There are three paintings by Mr. Peto in the museum’s permanent collection, all donated by local patrons. And though Ms. Askoff has borrowed art from galleries for each exhibition, the bulk of the works by Mr. Peto displayed by the museum have come from local private collections.

A number of Mr. Peto’s still life paintings are on display, along with objects he painted.

Many of them have been “hidden away in the back of Island Heights closets,” Ms. Askoff said. The furniture in the two-and-a-half-story house, painted inside and out in vivid Victorian-era colors, never left the premises, though. When the Peter R. and Cynthia K. Kellogg Foundation bought the Peto residence in 2005 and paid for its restoration, many of Mr. Peto’s artifacts were still inside.

Mr. Kellogg had the history of the house researched, “and he saved it” from a developer who planned to tear it down, according to Donald Roberts, a trustee who led a visitor on a recent tour, along with Ms. Askoff. “All the furniture was in the house when Joy died. It was extraordinarily cluttered,” Mr. Roberts said.

Photographs helped determine which pieces were in the house when Mr. Peto lived and worked there, and where they were positioned. Now, the Peto Museum displays several still lifes of household objects he painted alongside the actual items that inspired them. And the items have been restored, as closely as possible, to their 1890s-era settings.

Temporary exhibitions range beyond Mr. Peto’s work to encompass that of other artists. To assemble “Island Heights and Beyond: The Artists’ Colony,” a new exhibition scheduled to open this weekend and run through Aug. 25 at the museum, Ms. Askoff did a lot of “shaking the tree,” as she called it.

“You start looking around, unearthing things, and next thing you know, there are all these connections. You never know what you’re going to find next,” said Ms. Askoff, who is also vice president and chairwoman of the museum’s arts committee. “Island Heights and Beyond,” a multimedia show, will include the paintings by Mr. Peto from the permanent collection, along with more than 70 works culled from about 30 artists who worked, or continue to work, in Island Heights or in nearby towns.

“Sylvia” and “Sketch of Sylvia,” a pair of 1909 portraits by the local artist Carl Buergerniss, who died in the 1950s, for example, are among the works that will be on exhibit. “Sylvia,” a small painting of a young girl, was borrowed from an Island Heights resident. “Sketch of Sylvia,” a smaller, rougher portrait of the same girl, was lent by a different island family. The owners of the two Buergerniss works know each other, but neither knew the other owned a “Sylvia,” Ms. Askoff said.

In addition to collectors, Ms. Askoff’s tree-shaking for the new exhibition extended to the artists.

A small upstairs room is dedicated to artists’ responses to Hurricane Sandy. Island Heights was hit hard by the storm, Ms. Askoff said. The museum was not damaged, but it closed from November until May 4 “to regroup,” she said; normally it would close in January and February only.

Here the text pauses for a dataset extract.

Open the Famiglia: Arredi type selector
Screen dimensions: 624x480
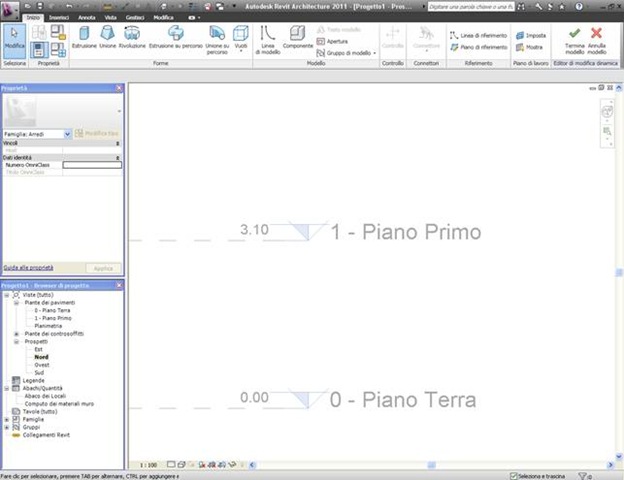(x=35, y=133)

During much of that closing, a local resident displaced by the hurricane lived on-site. “We had space for someone, so we wanted to offer it,” Ms. Askoff said. “We have a lot of friends here.”

Without them, Mr. Roberts and Ms. Askoff acknowledged, the Peto Museum would not have many trees to shake, and the paintings it prides itself on presenting would not have materialized.

“Finding works that have been handed down, that all of a sudden show up, is the most exciting thing,” Mr. Roberts said.